-------- Data excerpts --------
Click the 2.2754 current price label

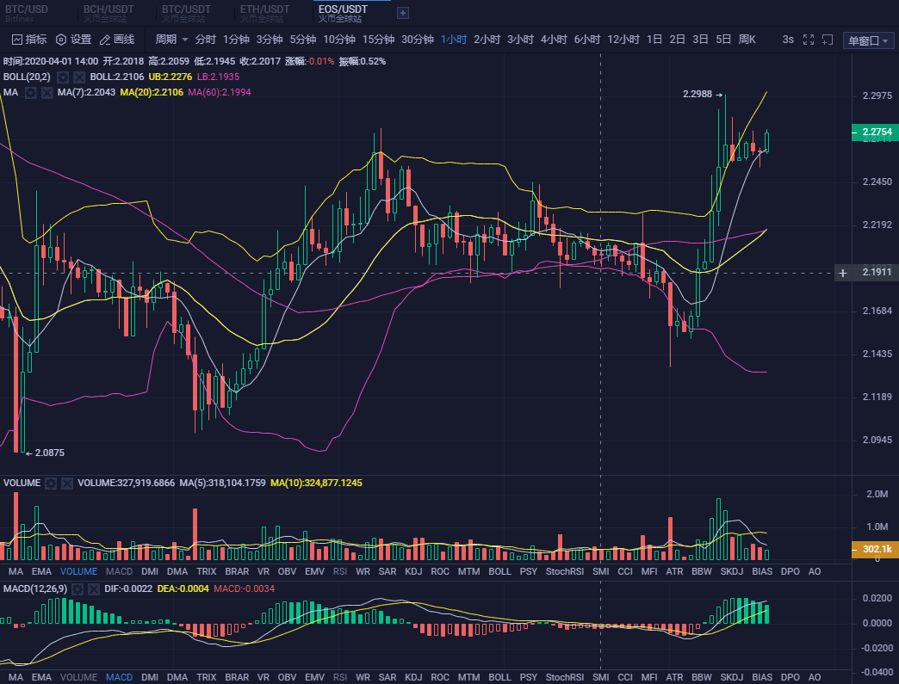(x=875, y=132)
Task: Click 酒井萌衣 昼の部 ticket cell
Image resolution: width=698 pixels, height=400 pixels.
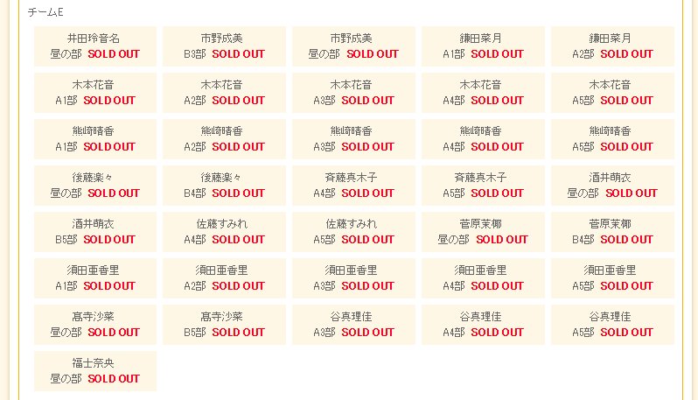Action: pyautogui.click(x=613, y=186)
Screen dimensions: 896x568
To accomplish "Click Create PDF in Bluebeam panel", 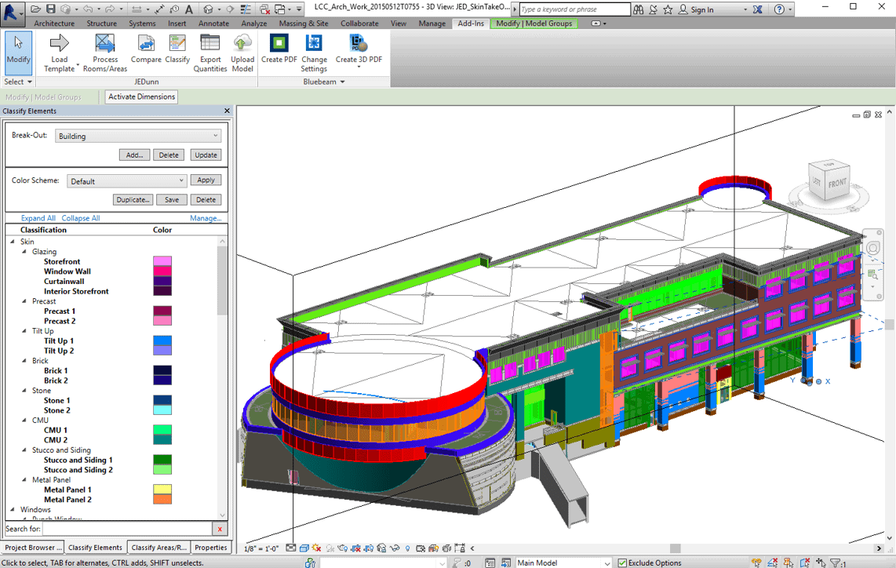I will (279, 44).
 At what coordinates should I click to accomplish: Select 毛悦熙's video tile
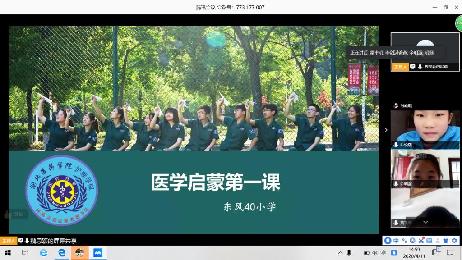coord(425,129)
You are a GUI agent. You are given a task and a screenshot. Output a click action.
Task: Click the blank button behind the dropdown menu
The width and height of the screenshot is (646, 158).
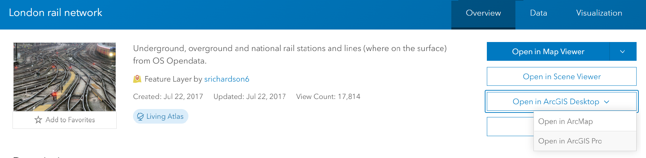tap(510, 126)
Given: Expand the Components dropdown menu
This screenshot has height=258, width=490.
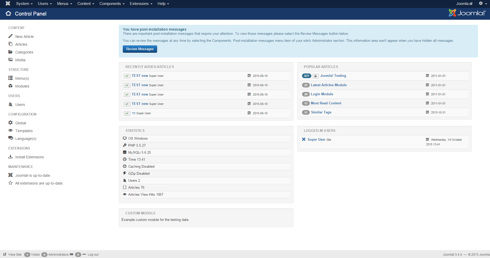Looking at the screenshot, I should pos(112,4).
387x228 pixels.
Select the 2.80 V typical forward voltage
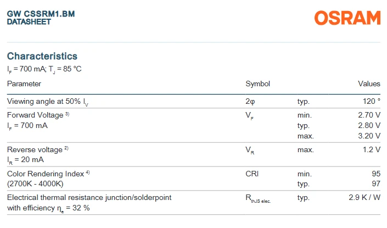[x=369, y=125]
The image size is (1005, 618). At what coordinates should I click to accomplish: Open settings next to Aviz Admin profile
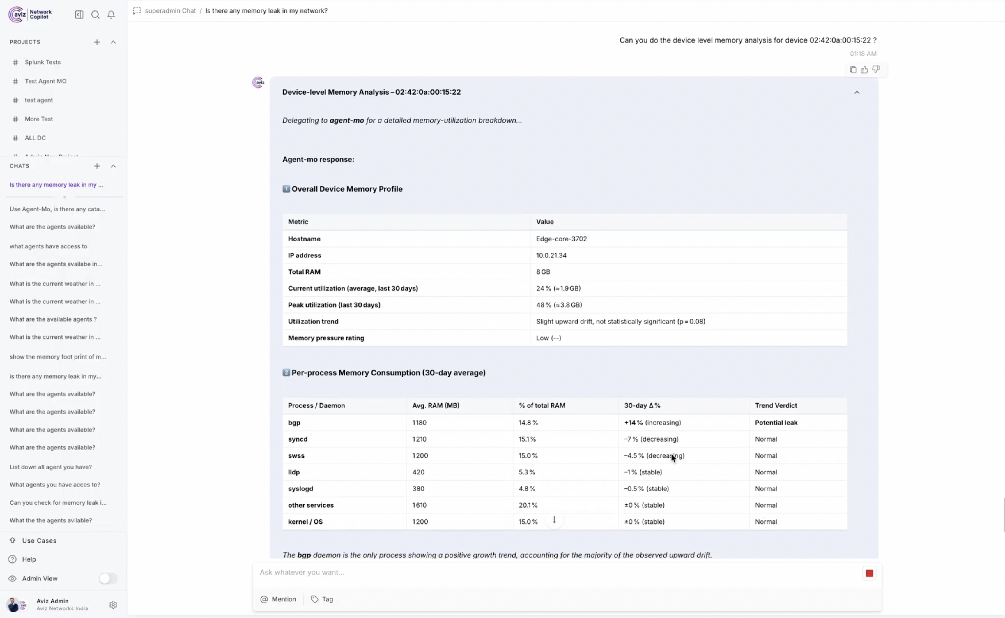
--------
Can you quote the rows from the line containing "At what coordinates should I click to accomplish: Select" through the end of the rows, leaving the pictures out?

 At what coordinates should I click to accomplish: Select 毛悦熙's video tile
coord(425,129)
You are a GUI agent. You are given a task and a screenshot. Output a click action.
Task: Click the blank button behind the dropdown menu
The width and height of the screenshot is (646, 158).
tap(510, 126)
Given: Expand the Components dropdown menu
This screenshot has height=258, width=490.
Looking at the screenshot, I should pos(112,4).
387x228 pixels.
Select the 2.80 V typical forward voltage
[x=369, y=125]
The image size is (1005, 618). At what coordinates should I click to accomplish: Open settings next to Aviz Admin profile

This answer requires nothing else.